Setelah wisuda, mereka jarang bertemu. Pekerjaan membawa keduanya ke kota yang berbeda. Namun suatu sore, Neesa sedang berjalan di pusat perbelanjaan ketika ia melihat sosok familiar—Reezal, dengan kemeja putih, tertawa bersama dua temannya.
Mereka saling menyapa, lalu memutuskan duduk di sebuah kedai teh. Percakapan mengalir, sedikit canggung di awal, lalu perlahan kembali hangat seperti dulu.
Ketika jam menunjukkan pukul delapan malam, Reezal berkata, “Aku harus pulang. Ada kerjaan besok pagi.”
Neesa mengangguk, tapi sebelum Reezal bangkit, ia berkata, “Zal… ada sesuatu yang mau aku bilang.”
Reezal menatapnya, menunggu.
“Aku nggak tahu ini penting atau nggak buat kamu sekarang, tapi… aku pernah membuka hati untuk kamu.”
Alis Reezal terangkat, rautnya tak bisa ditebak. “Pernah?”
Neesa tersenyum samar. “Iya. Waktu itu aku cuma terlalu takut. Takut kalau kita gagal, aku kehilangan sahabat yang paling aku percaya. Jadi aku bilang ‘nggak’ waktu kamu mengungkapkan perasaan.”
Hening. Hanya suara denting sendok di meja sebelah.
Reezal akhirnya berkata, “Aku nggak nyangka kamu bakal ngomong gitu.” Ia tertawa kecil, tapi bukan tawa bahagia—lebih seperti tawa seseorang yang baru mengerti sebuah teka-teki yang terlambat.
“Aku cuma nggak mau kamu pergi tanpa tahu itu,” lanjut Neesa.
Reezal menatapnya lama, lalu berkata pelan, “Neesa… terima kasih. Tapi sekarang aku udah nggak di titik yang sama lagi. Perasaanku udah berubah.”
Neesa mengangguk, berusaha tersenyum. “Aku ngerti. Nggak apa-apa.”

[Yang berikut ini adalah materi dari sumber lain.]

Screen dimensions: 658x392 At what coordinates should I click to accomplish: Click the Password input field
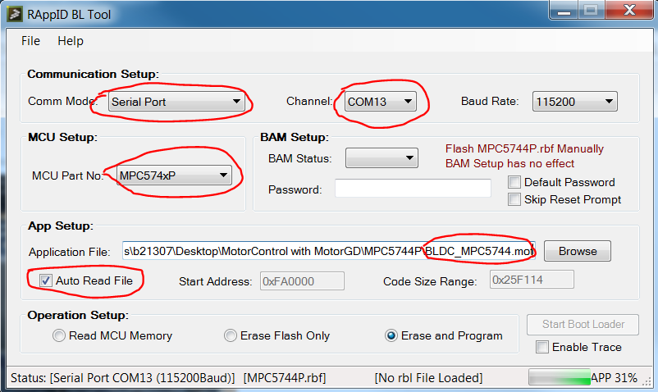pos(413,189)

Malam itu mereka berpisah di depan pintu kedai. Neesa berjalan pulang dengan langkah ringan tapi hati berat. Ia tahu kesempatan itu sudah lewat, dan mungkin tak akan kembali.

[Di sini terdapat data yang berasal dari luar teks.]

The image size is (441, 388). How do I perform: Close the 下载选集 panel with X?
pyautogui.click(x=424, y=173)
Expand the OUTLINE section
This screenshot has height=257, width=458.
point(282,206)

Namun di tengah kesedihan yang samar, ia merasa lega. Karena akhirnya, ia tak lagi menyimpan rahasia itu sendirian.
Dan meski jalannya tak berujung bersama, Neesa akan selalu mengingat bahwa di satu waktu, di satu masa, ia pernah membuka hati—dan itu cukup.